25. Juli 2019

Positiv denken – aber wie?

Positiv denken – aber wie?
Lesezeit ca. 8 min

Das positive Denken kann durchaus seine Tücken haben. Warum klappt das nicht immer?

Hype: positives Denken

In Buchhandlungen sind die Gestelle voll mit Büchern zum Thema «positives Denken»; und sie verkaufen sich gut. Es gibt sogar Bücher mit Anleitungen, wie man beim Universum ganz einfach etwas bestellen kann – und wenn man dabei positiv denkt, soll einem das Universum nach einer gewissen Lieferfrist das Gewünschte senden. Also alles ganz einfach …

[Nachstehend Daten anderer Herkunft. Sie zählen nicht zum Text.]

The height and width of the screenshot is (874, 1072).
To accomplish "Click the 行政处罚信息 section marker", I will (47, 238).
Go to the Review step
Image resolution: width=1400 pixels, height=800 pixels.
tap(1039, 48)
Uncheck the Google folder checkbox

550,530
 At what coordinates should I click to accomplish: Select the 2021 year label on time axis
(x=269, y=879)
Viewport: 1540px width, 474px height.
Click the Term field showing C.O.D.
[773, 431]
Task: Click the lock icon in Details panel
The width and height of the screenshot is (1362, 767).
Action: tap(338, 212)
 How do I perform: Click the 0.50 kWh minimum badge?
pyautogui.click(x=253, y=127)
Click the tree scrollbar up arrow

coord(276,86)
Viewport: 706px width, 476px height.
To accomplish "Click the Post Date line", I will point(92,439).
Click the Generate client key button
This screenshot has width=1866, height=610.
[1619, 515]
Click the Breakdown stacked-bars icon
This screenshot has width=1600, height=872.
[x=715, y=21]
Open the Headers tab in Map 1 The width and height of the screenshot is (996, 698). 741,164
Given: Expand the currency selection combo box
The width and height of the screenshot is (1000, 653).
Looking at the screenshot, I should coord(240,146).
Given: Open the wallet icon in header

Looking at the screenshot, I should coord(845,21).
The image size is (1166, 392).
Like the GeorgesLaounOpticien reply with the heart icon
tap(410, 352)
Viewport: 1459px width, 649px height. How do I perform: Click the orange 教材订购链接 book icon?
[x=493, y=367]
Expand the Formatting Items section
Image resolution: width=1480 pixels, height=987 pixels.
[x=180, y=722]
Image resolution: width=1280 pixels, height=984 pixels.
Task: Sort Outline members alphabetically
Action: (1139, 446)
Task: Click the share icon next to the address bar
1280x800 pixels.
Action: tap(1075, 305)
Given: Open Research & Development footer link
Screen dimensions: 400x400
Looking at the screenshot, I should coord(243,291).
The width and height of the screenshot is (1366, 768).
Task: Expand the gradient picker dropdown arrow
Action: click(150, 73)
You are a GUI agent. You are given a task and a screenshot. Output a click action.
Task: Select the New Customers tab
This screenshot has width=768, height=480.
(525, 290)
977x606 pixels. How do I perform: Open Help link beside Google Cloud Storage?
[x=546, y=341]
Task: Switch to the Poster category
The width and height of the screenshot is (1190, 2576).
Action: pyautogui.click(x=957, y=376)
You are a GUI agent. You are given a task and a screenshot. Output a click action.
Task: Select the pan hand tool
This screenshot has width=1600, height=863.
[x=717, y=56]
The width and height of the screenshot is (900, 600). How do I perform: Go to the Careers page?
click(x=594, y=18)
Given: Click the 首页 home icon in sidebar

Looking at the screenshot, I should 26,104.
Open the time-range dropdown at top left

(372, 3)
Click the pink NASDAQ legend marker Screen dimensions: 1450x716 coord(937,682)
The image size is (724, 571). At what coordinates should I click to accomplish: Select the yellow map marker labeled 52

Die Realität sieht aber ziemlich anders aus: Obschon viele Menschen krampfhaft positiv denken, täglich solche Bücher lesen, am Schrank, Nachttisch und Badezimmerspiegel kleine Zettelchen hängen haben mit sogenannten «Affirmationen» (wie zum Beispiel «ich bin ein erfolgreicher Sänger»), klappt es dann oft doch nicht mit den gewünschten Ergebnissen.

Frust statt Positivität

Und irgendwann mündet dieses positive Denken in eine fürchterliche Frustration; und man stellt sich die Frage, ob denn die Theorie des positiven Denkens überhaupt stimme. Oder noch schlimmer: Es keimt allmählich ein Gefühl des Versagens auf, «ich bin nicht einmal fähig, positiv zu denken, ich bin ein Versager».

«Es gibt sogar Fälle, in denen Menschen in eine Depression gefallen sind, nachdem sie sich monatelang mit dem Thema 'positiv Denken' befasst, es angewendet haben – und schliesslich doch gescheitert sind.»
Albin Rohrer

Woran kann das liegen?

Grenzen des positiven Denkens

Die Tatsache, dass positives Denken nicht immer und auch nicht bei allen Menschen eine Wirkung erzeugt, muss doch einen Grund haben. Oder genauer gesagt: Es hat mehrere Gründe.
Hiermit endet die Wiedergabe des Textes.